The reply must reproduce each line below exactly.

(Stored data)
»»

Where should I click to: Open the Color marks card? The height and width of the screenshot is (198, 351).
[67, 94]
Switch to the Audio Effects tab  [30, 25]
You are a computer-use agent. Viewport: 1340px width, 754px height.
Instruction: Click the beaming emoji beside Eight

««

> Answer to the problem
Where should I click to: Open the Color marks card? The height and width of the screenshot is (198, 351).
[67, 94]
Switch to the Audio Effects tab  [30, 25]
You are a computer-use agent. Viewport: 1340px width, 754px height.
Instruction: Click the beaming emoji beside Eight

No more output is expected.